1 Homogeneous case
We start by considering the following setup in the homogeneous case, i.e., when all marginal distributions are equal.
qF <- function(p, th = 2) qPar(p, theta = th) # Pareto quantile function
pF <- function(q, th = 2) pPar(q, theta = th) # Pareto distribution function
dim <- 8 # variable dimension (we use 8 or 100 here)1.1 Checks for method = “dual”
Investigate helper function \(h(s,t)\) (the function for the inner root-finding to compute \(D(s)\); see dual_bound()).
d <- 8 # dimension
s <- c(1, 5, 10, 100, 500, 1000)
t <- sapply(seq_along(s), function(i) {
res <- exp(seq(log(1e-3), log(s[i]/d), length.out = 257))
res[length(res)] <- s[i]/d # to avoid numerical issues (t > s/d)
res
})
f <- sapply(seq_along(s), function(i)
sapply(t[,i], function(t.)
qrmtools:::dual_bound_2(s[i], t = t., d = d, pF = pF) -
qrmtools:::dual_bound_2_deriv_term(s[i], t = t., d = d, pF = pF)))
palette <- colorRampPalette(c("maroon3", "darkorange2", "royalblue3"), space = "Lab")
cols <- palette(6)
if(doPDF)
pdf(file = (file <- paste0("fig_worst_VaR_hom_dual_h_Par=2_d=",d,".pdf")),
width = 6, height = 6)
plot(t[,1], f[,1], type = "l", log = "x", xlim = range(t), ylim = range(f), col = cols[1],
xlab = "t", ylab = expression("h(s,t) for d = 8 and F being Par(2)"))
lines(t[,2], f[,2], col = cols[2])
lines(t[,3], f[,3], col = cols[3])
lines(t[,4], f[,4], col = cols[4])
lines(t[,5], f[,5], col = cols[5])
lines(t[,6], f[,6], col = cols[6])
abline(h = 0, lty = 2)
legend("topright", lty = rep(1,6), col = cols,
bty = "n", legend = as.expression(lapply(1:6,
function(i) substitute(s==s., list(s. = s[i])))))
if(doPDF) dev.off()
As we know, \(h(s,s/d) = 0\).

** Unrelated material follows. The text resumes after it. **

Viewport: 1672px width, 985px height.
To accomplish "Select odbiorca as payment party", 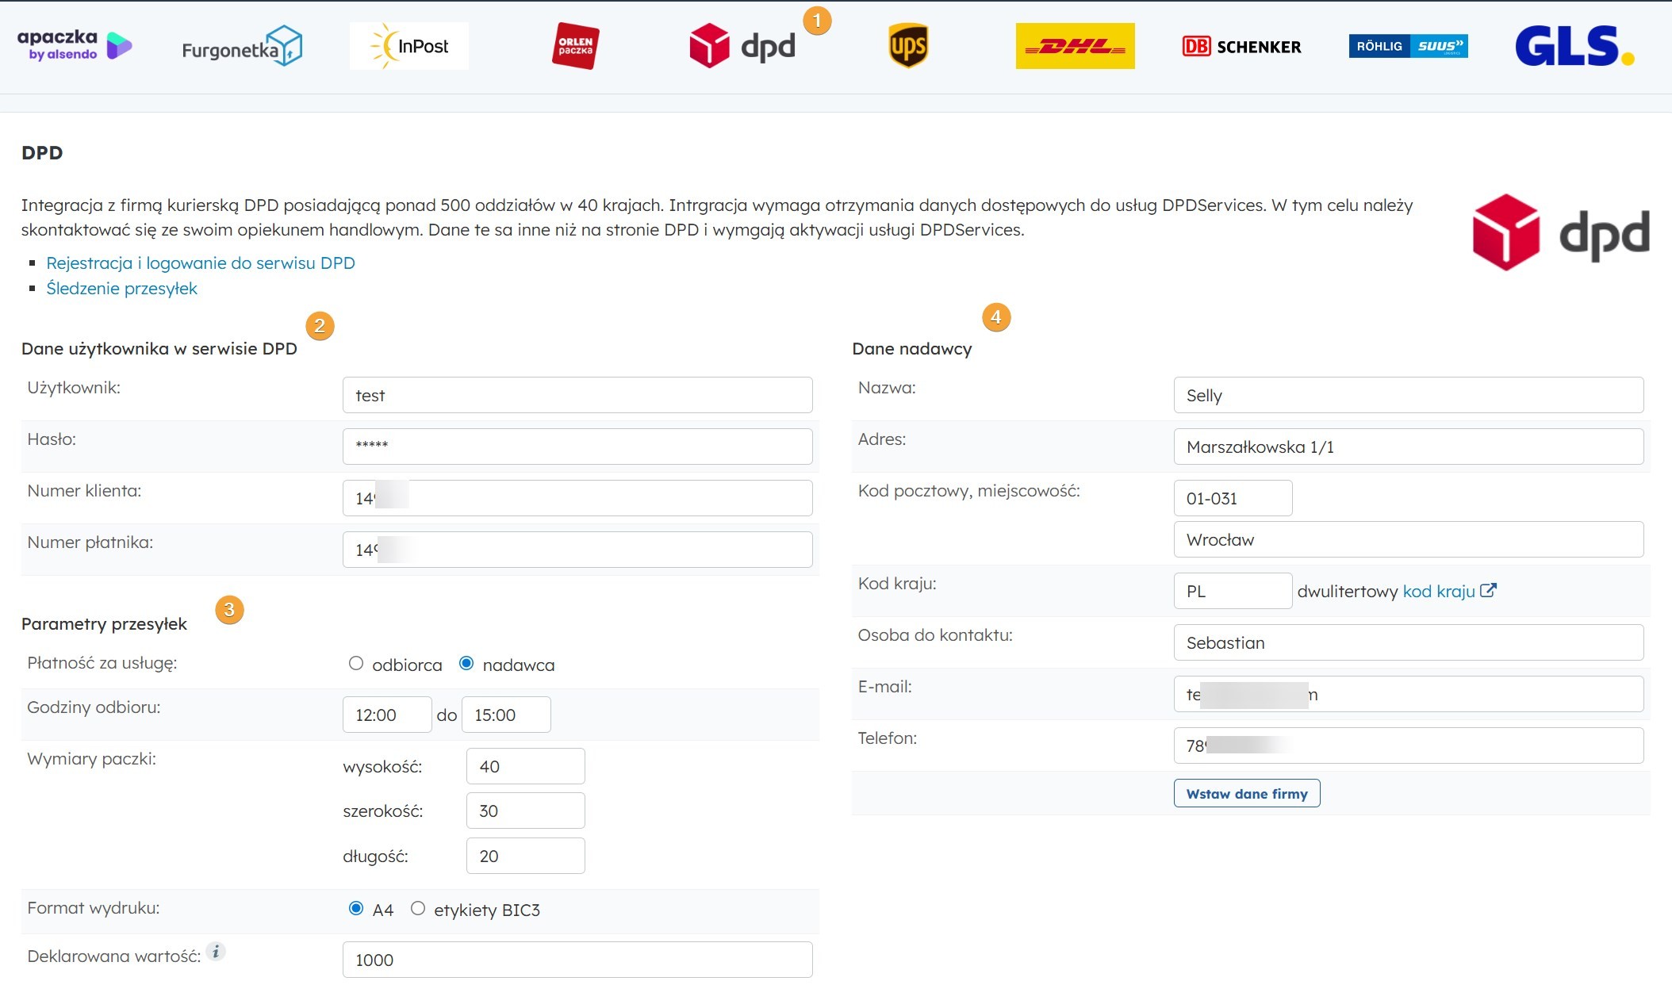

We also see that \(s\) has to be sufficiently large in order to find a root \(h(s,t) = 0\) for \(t < s/d\).
Now let’s plot the dual bound \(D(s)\) for various \(\theta\) (this checks the outer root-finding).
theta <- c(0.5, 1, 2, 4) # theta values
s <- seq(48, 2000, length.out = 257) # s values
D <- sapply(theta, function(th)
sapply(s, function(s.)
dual_bound(s., d = d, pF = function(q) pPar(q, theta = th)))) # (s, theta) matrix
if(doPDF)
pdf(file = (file <- paste0("fig_worst_VaR_hom_dual_D_s_Par=",
paste0(theta, collapse="_"),"_d=",d,".pdf")),
width = 6, height = 6)
plot(s, D[,1], type = "l", ylim = range(D), col = "maroon3",
ylab = substitute("Dual bound D(s) for d ="~d.~"Par("*theta*") margins", list(d. = d)))

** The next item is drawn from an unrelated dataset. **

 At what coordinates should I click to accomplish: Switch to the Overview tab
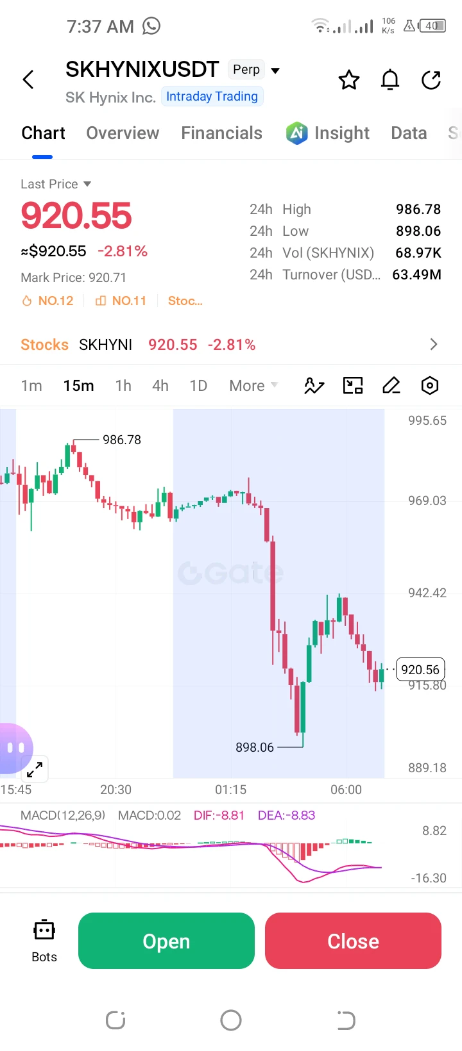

lines(s, D[,2], col = "darkorange2")
lines(s, D[,3], col = "royalblue3")
lines(s, D[,4], col = "black")
legend("topright", lty = rep(1,4),
col = c("maroon3", "darkorange2", "royalblue3", "black"),
bty = "n", legend = as.expression(lapply(1:4,
function(j) substitute(theta==j, list(j = theta[j])))))
if(doPDF) dev.off()
1.2 Checks for method = “Wang”/“Wang.Par”
1.2.1 Check of auxiliary functions with numerical integration (for \(\theta = 2\))
Check Wang_h_aux().
d <- 8 # dimension
alpha <- 0.99 # confidence level
c <- seq(0, (1-alpha)/d, length.out = 129) # domain of h
h.aux <- qrmtools:::Wang_h_aux(c, alpha = alpha, d = d, qF = qF)
par(mar = c(5, 4+1, 4, 2) + 0.1) # increase space (for y axis label)
plot(c, h.aux, type = "l", xlab = "c (in initial interval)",
ylab = expression(frac(d-1,d)~{F^{-1}}(a[c])+frac(1,d)~{F^{-1}}(b[c])))
Check the objective function \(h(c)\) (i.e., Wang_h() with numerical integration) on its domain. Note that \(h\) is used to determine the root in the open interval \((0,(1-\alpha)/d)\) for computing worst Value-at-Risk.
h <- sapply(c, function(c.) qrmtools:::Wang_h(c., alpha = alpha, d = d, qF = qF))
if(doPDF)
pdf(file = (file <- paste0("fig_worst_VaR_",alpha,"_hom_Wang_h_Par=2_d=",d,"_num.pdf")),
width = 6, height = 6)
plot(c, h, type = "l", xlab = "c (in initial interval)",
ylab = substitute("h(c) for"~~alpha~"= 0.99 and d ="~d.~"Par(2) margins",
list(d. = d)))
abline(h = 0, lty = 2)
if(doPDF) dev.off()
Check the objective function \(h\) at the endpoints of its domain.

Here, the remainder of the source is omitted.